WHAT YOU SHOULD DO ▸ When you reach the line with "Where should I", transcribe it and each line after it through the last one below, exactly. Pictures stay out.

Stored items
****************
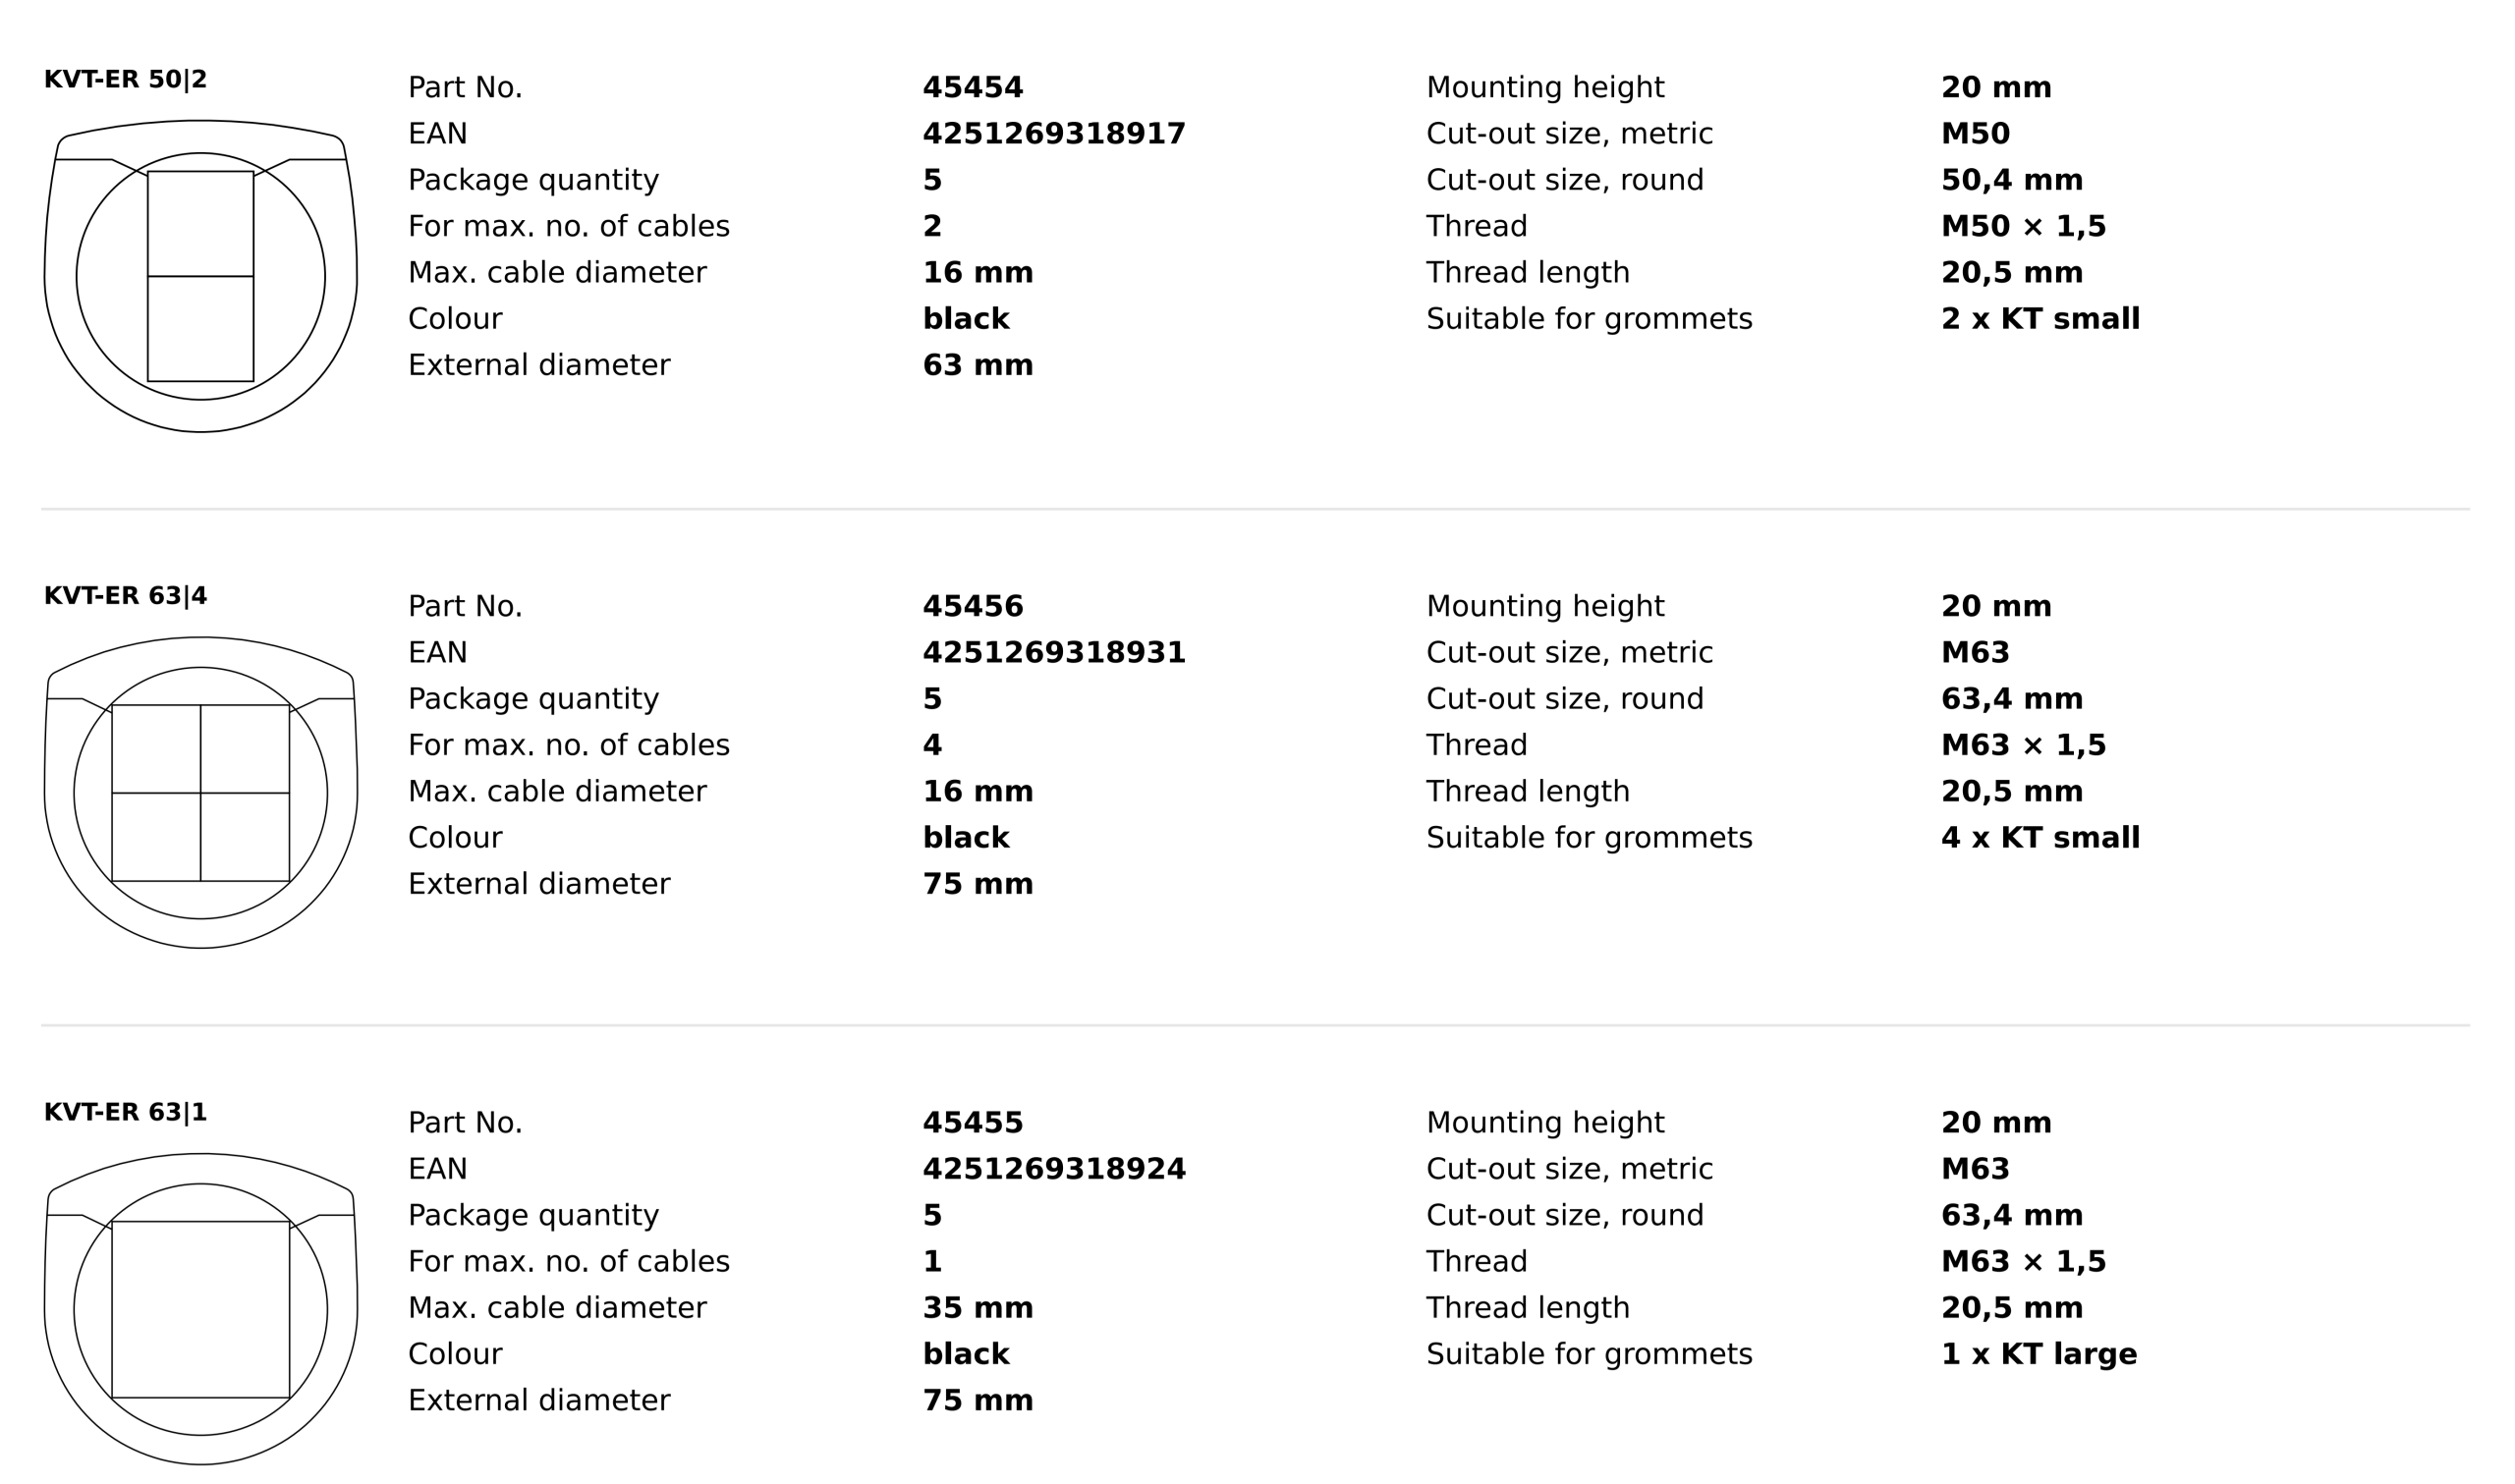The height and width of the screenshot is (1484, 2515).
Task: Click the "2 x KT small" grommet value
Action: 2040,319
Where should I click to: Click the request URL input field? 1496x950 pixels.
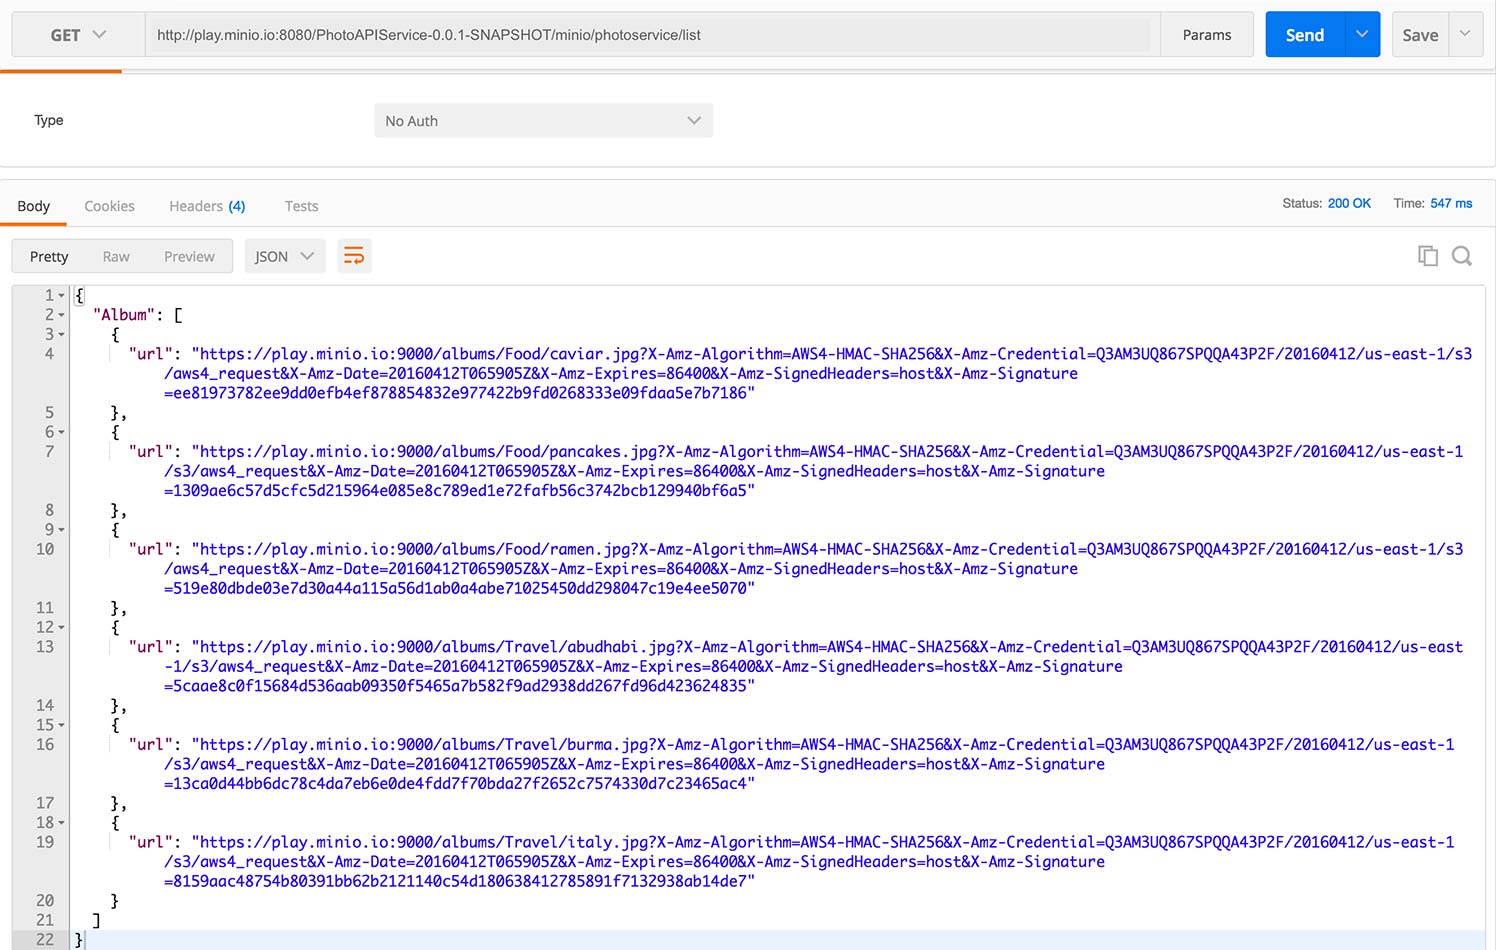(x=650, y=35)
****************
RESPONSE ▸
Where should I click to: Click the request URL input field? 1496x950 pixels.
(x=650, y=35)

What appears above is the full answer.